“To be a leader, you have to make people want to follow you, and nobody wants to follow someone who doesn’t know where he is going.” — Joe Namath
The law of replication: People do what they see. We attract who we are, not who we want. Only secure leaders give power and security to others. People want to follow those who take them on a journey, rather than just point the way. We can’t add value to others if we don’t have it in ourselves to give. Model the results you want, and people will grow.
The ‘Law’ of Attraction?
There has been a movement for the past two decades based on a book called “The Secret.” The book says you will attract what you want by just concentrating on that, and then the “universe” will give it to you. Many people have read and followed the teachings of the book only to be disappointed in their results. Why? Because just thinking about what we want doesn’t make it happen. Life doesn’t work that way. We must be actively involved and have realistic goals to succeed in any endeavor. Just wanting a change doesn’t bring it about.
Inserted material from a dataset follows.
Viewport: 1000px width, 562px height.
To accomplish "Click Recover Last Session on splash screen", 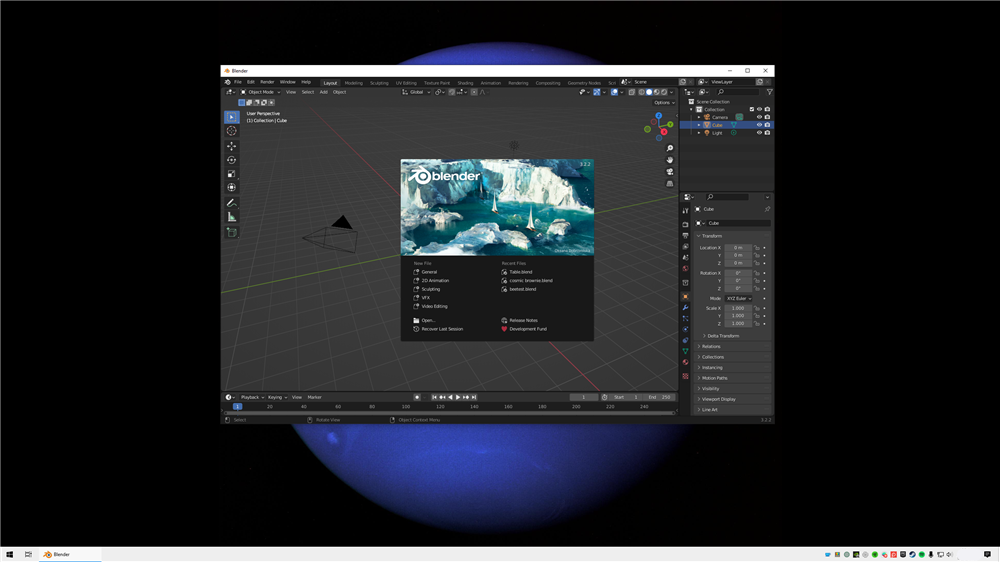I will coord(441,329).
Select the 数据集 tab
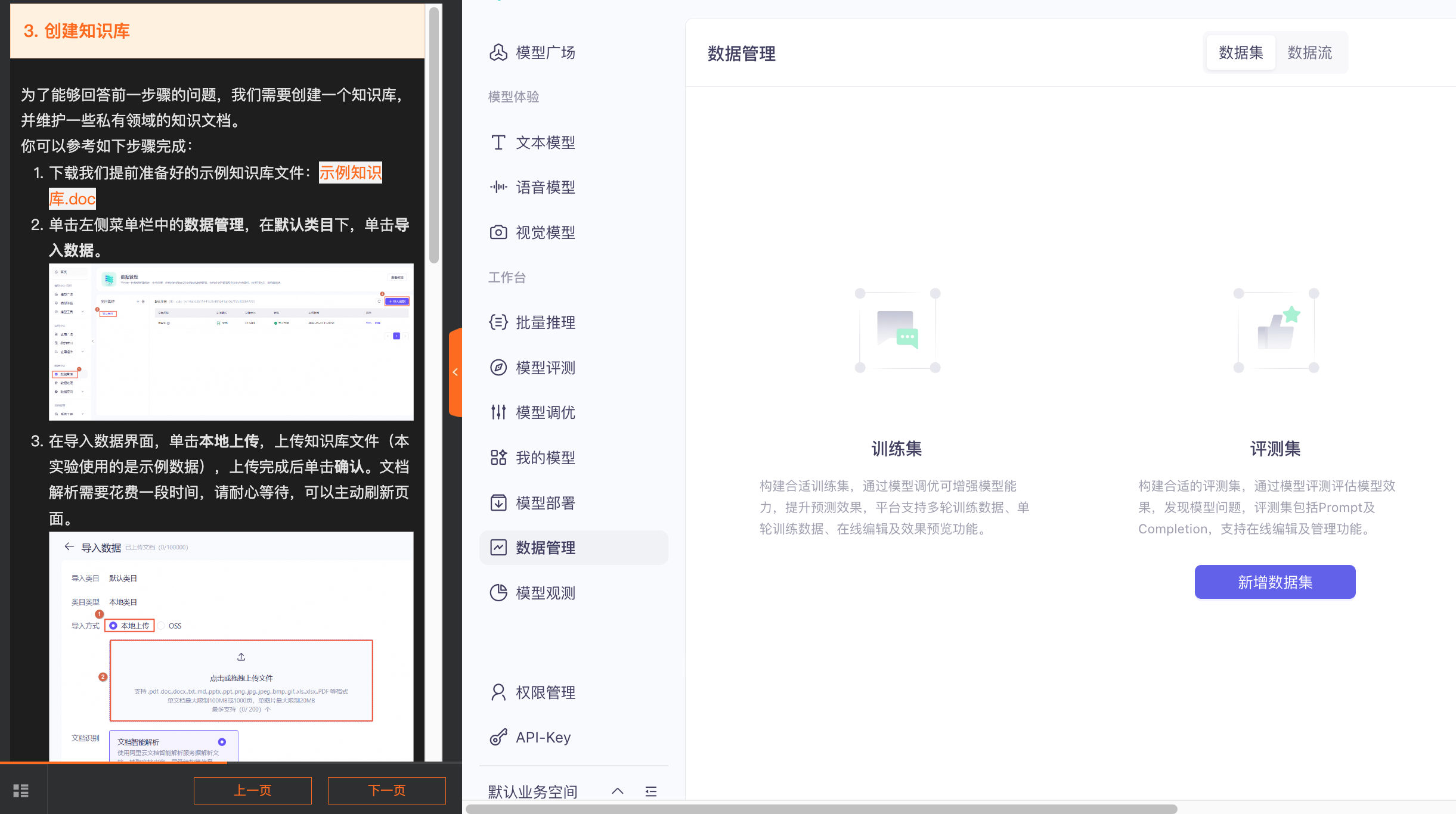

People will do what they see.
We can’t change that fact. We can desire the best employees, the best customers and the best clients, but we naturally attract people who are like us. We must diligently work at overcoming this tendency.
At a conference, a man came to me to tell me about a problem he had with employees who were not very friendly to his customers. They were curt and almost rude to people when they came into his business. He was losing customers because of their attitudes. He had read “The Law of Attraction” and was disappointed that he hadn’t attracted better staff.
He told me that prior to becoming the office manager, he worked comfortably in a back room where he could run figures and work on the computer without interference or contact with people. When he was promoted after the previous manager left, he kept the same practice of working in the back office. He came in each morning through a back door and only came out of his office once or twice daily to get coffee or hand off assignments to an assistant. He seemed surprised that the front-line staff on his team weren’t being nice and outgoing to his customers. He wanted me to change their behavior, because his insistence wasn’t having any effect on their actions.
Do you see the problem? The employees saw him neglecting and often ignoring them, regardless of what he told them he wanted them to do. What he had unwittingly done was model his behavior for everyone, rather than the behavior he wanted.
I’ve learned in various jobs that the leader’s behavior is inevitably replicated by the followers. We often want to hire people who will do what we won’t do ourselves. The result is that we get the people who are like us — not the people we want.
If you tell me you want to hire hardworking employees, my first question is, “Are you hardworking? What would your people say if I asked them that question?” If you say you want friendly people to attract your customers, I want to know how friendly you come across to other people you work with. If you say you want people who add value to others, I want to know how much value you are already adding to others now.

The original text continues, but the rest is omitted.